Just a small update; we’ve been working hard at getting the core of PJIT ready to boot up before receiving our first batch of boards. Getting the AM3358 up and running without the benefit of JTAG has been … interesting. To date we have: – working clock reconfiguration – set up of all the caches and mmu – a timer by which we can measure performance – our first runs of PJIT with the BogoMIPS test Initially, our very first run was pretty abysmal, but our BogoMIPS score is now between 400 and 666 using the pedagogical BogoMIPS for the 68030 (which ought to take precisely 4 cycles per loop to complete — this isn’t a compiler or 68K optimization exercise).

I am looking more and more forward to this. With the PJIT testing started this project is on the move which is important.

For comparison, the CPU natively gets 1000 BogoMIPS (or 990 in Linux, because Linux sucks), which means our emulator is between 40% and 67% of native performance! Right on target!

Progress! Kudos to the work being done here for the Amiga and the rest of the retro machines and consoles that this product is aiming for.

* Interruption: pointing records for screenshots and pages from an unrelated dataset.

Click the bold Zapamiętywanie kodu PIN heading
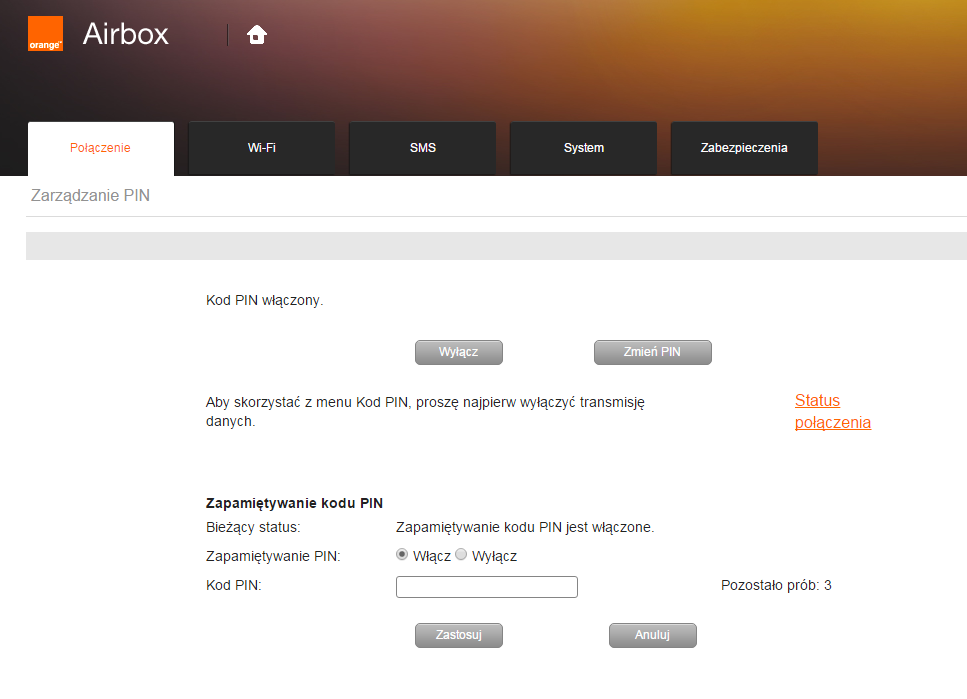The image size is (967, 699). 294,503
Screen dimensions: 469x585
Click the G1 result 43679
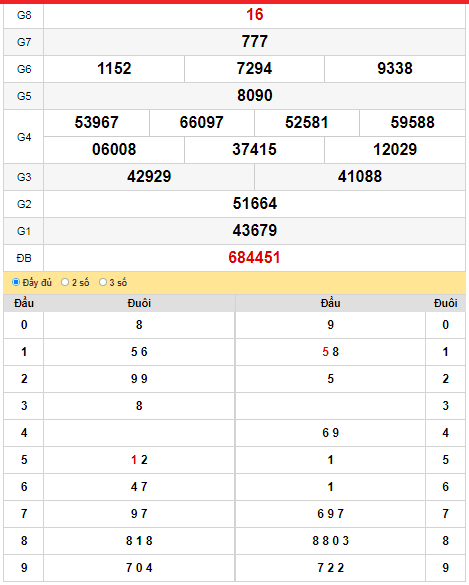254,231
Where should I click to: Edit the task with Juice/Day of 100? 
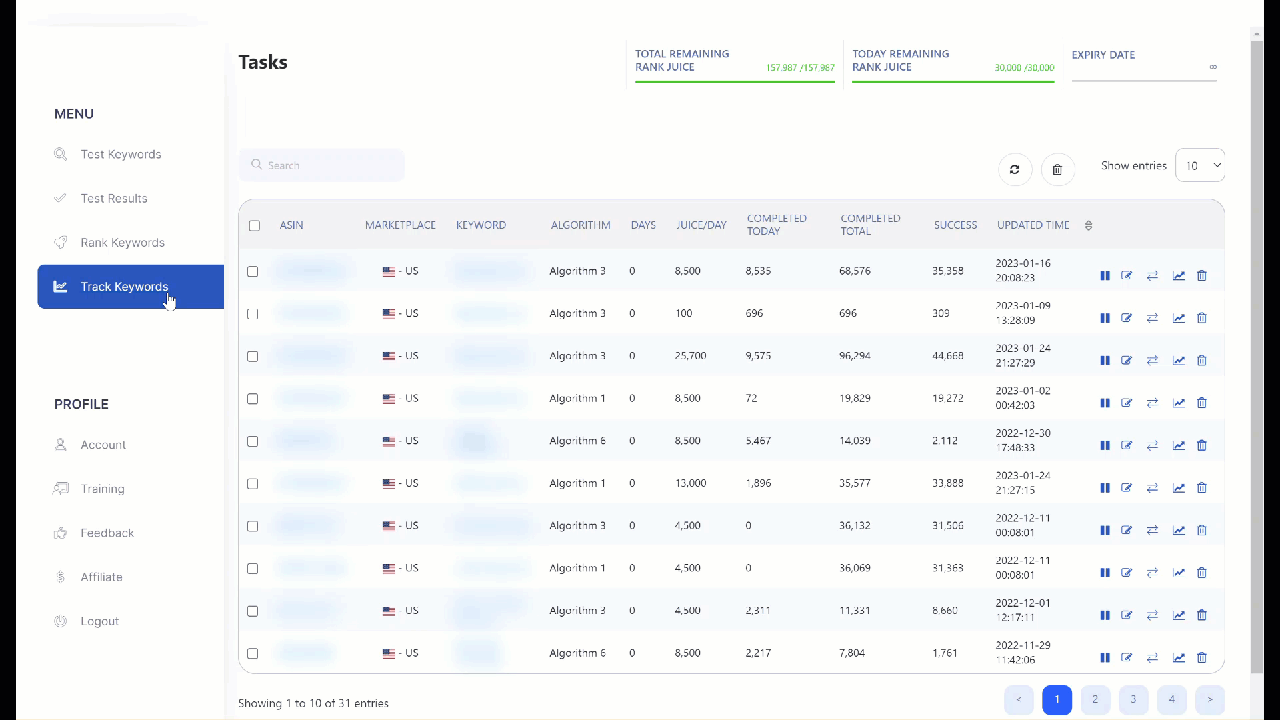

I was told it couldn’t be done, and for a while, I was worried they might be right. But they’re not and the PJIT model totally works.

At this point nothing shocks me anymore. I remember standing on the floor at The Gathering in 1996 when The Black Lotus presented Tint demo. My heart pumped and my hair raised. It was too good to be true? Then we have all the creative hardware milestones that been happened on the Amiga by 3rd part companies and from persons dedicating their life to this amazing computer.

Once you hit a barrier in the Amiga community,… it seems like to actually reveal and shock is not so unusual. Buffee seems to be on right track and with these words it is a fact. Buffee is happening. The speed-kick for all OCS Amigas and more!

The Buffee wave will have a huge impact like Vampire and Warp

It does depend on aggressive inlining and smart selection of which eight of the sixteen 68K registers we keep in the CPU and which end up in SRAM. But I’ll be making that a compile-time option so beta testers can play with any combination we like.

I see that the project have seen many interests in being beta-testers. They are all vital for the success of this project. Testing and reporting is vital to get a final product that will make tons of people happy.

Our next step will be implementing a little debug shell where the user can peek and poke around memory as well as getting the GPMC up and running with what we believe are the correct timings. Stay tuned.

Take your time. No rush. This is from the Discord channel. But you can also read it up on the Buffee homepage. I will be here covering the Buffee project as long it takes. A nice CPU + MEM accelerator for the 68000 socket. Your Amiga 500 will never be the same once this project is done. What can AmigaOS 1.3 achieve with a 3.2GHz CPU?